Kopiere sämtliche folgenden Zeilen Wort für Wort und lass die Bilder dabei weg.

---------- EINGABE ----------

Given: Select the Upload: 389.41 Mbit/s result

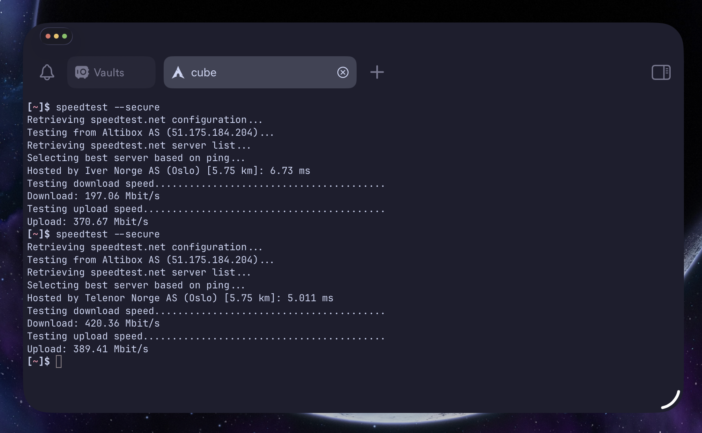Looking at the screenshot, I should [x=88, y=349].
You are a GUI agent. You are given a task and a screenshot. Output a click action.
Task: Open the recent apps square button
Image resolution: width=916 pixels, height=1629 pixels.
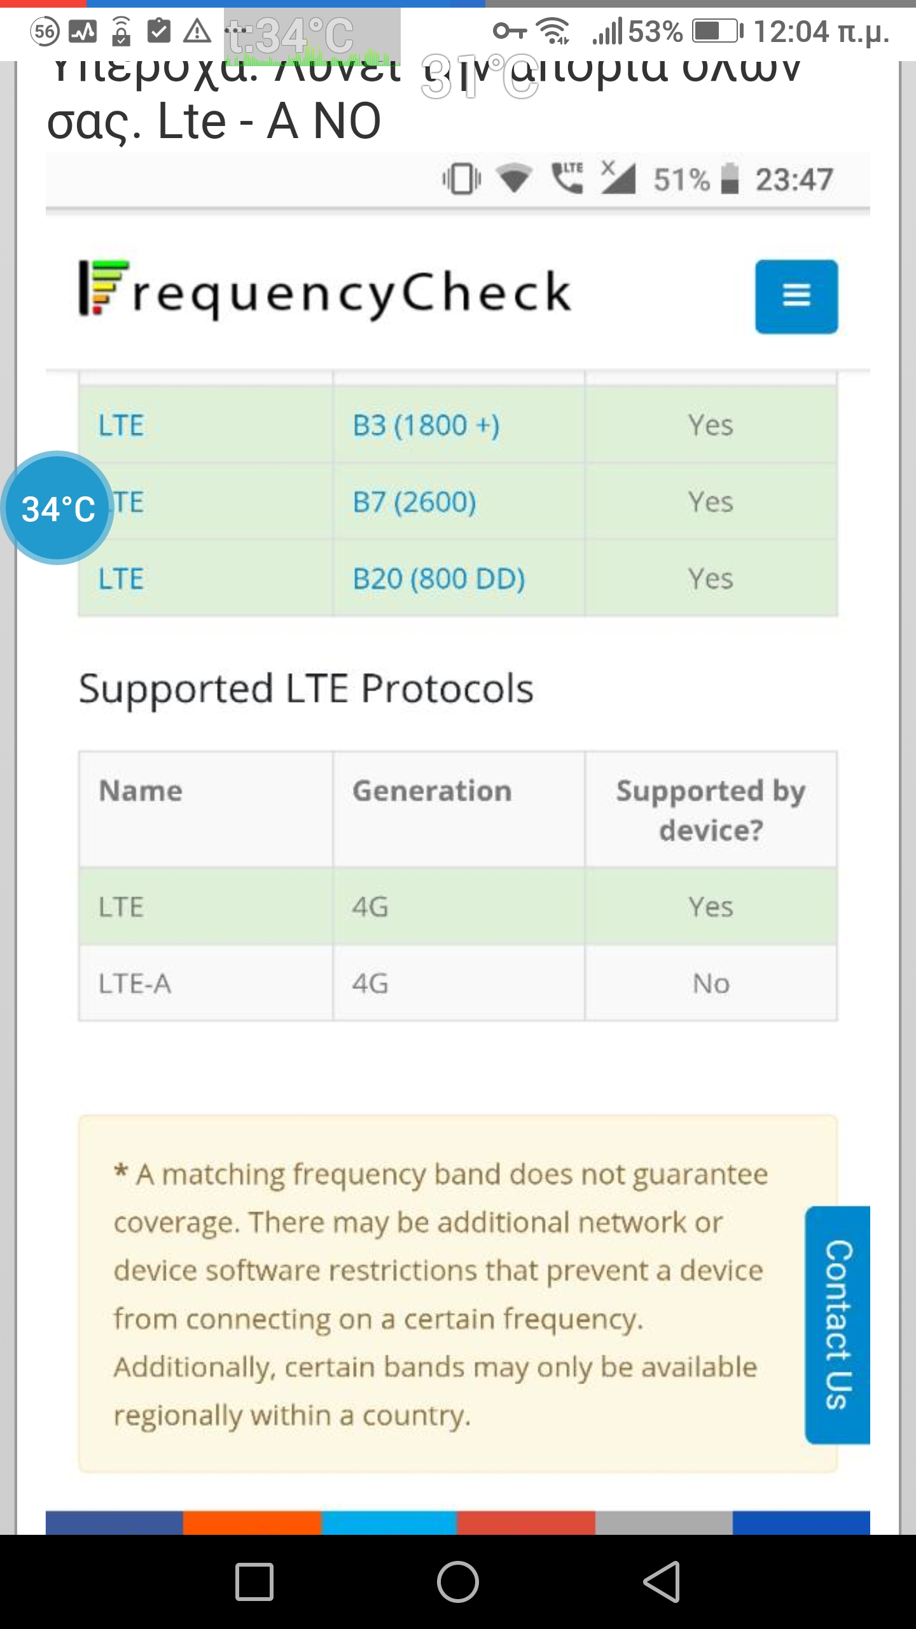click(x=254, y=1581)
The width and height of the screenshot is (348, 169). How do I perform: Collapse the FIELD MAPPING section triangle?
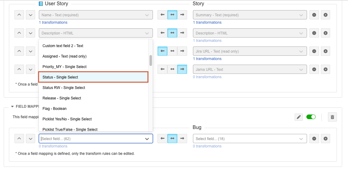click(x=12, y=107)
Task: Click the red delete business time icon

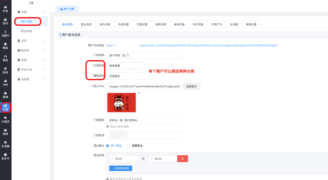Action: tap(183, 159)
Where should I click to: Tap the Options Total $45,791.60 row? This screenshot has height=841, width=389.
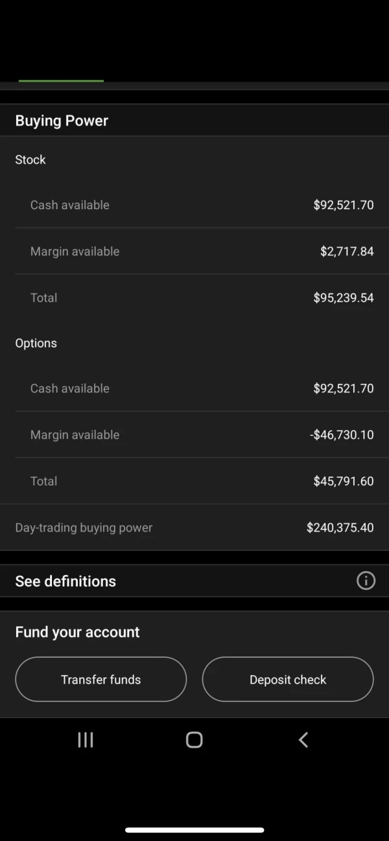coord(194,481)
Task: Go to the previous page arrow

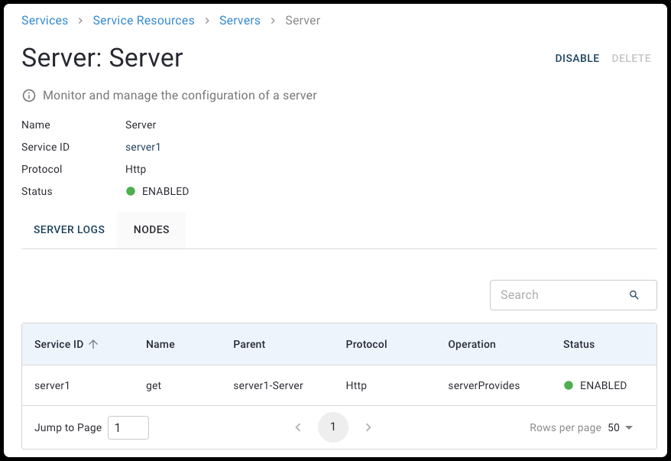Action: 298,427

----------

AUSGABE >>
Given: Select the Upload: 389.41 Mbit/s result

Looking at the screenshot, I should [x=88, y=349].
You are a GUI agent. You are given a task and a screenshot. Output a click action.
Task: Open the recent apps square button
Image resolution: width=916 pixels, height=1629 pixels.
click(x=254, y=1581)
The width and height of the screenshot is (348, 169). How do I perform: Collapse the FIELD MAPPING section triangle?
click(x=12, y=107)
Task: Click the red delete business time icon

Action: tap(183, 159)
Where should I click to: Tap the Options Total $45,791.60 row? This screenshot has height=841, width=389.
coord(194,481)
Task: Go to the previous page arrow

Action: 298,427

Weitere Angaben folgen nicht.